* AIM
Copy the records word for word, everything from the line containing "You are a GUI" down to the line containing "Screen dimensions: 1556x784", both of those lines included.
start RECORDS SUPPLIED
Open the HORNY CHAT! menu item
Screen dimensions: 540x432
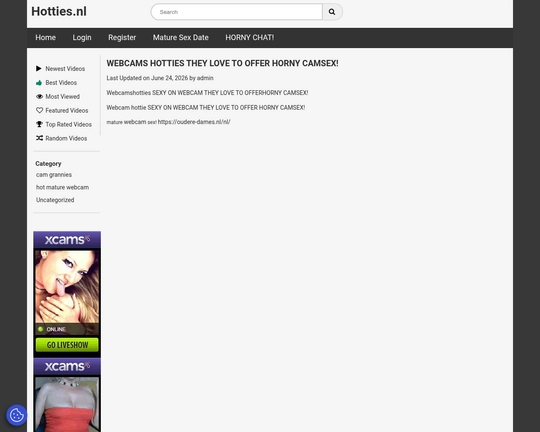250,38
end RECORDS SUPPLIED
start RECORDS SUPPLIED
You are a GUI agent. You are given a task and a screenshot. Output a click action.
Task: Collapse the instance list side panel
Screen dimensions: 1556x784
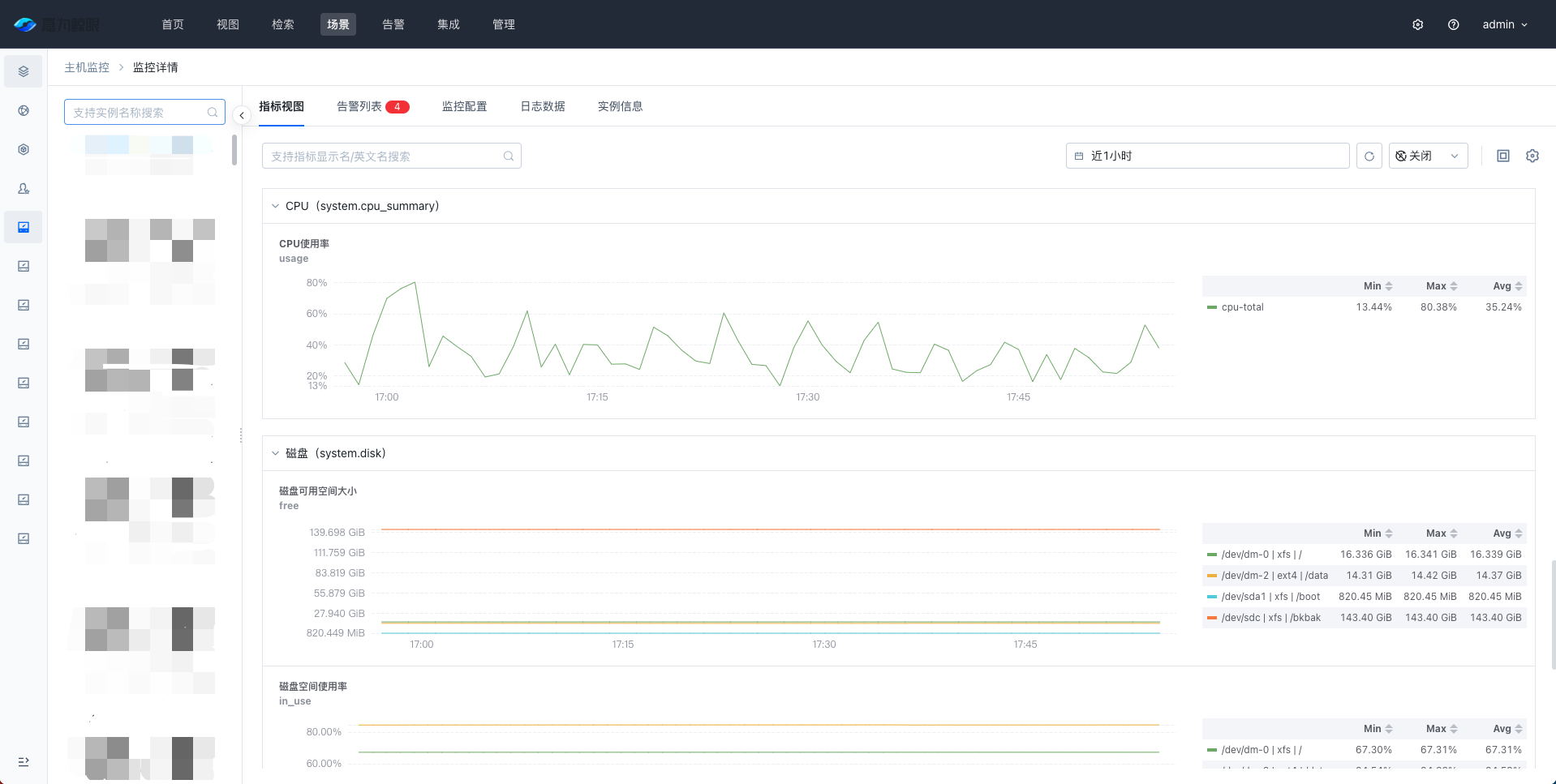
end RECORDS SUPPLIED
* THE REPLY
You are a GUI agent. You are given a task and a screenshot. Output a click action.
Task: Collapse the instance list side panel
Screen dimensions: 1556x784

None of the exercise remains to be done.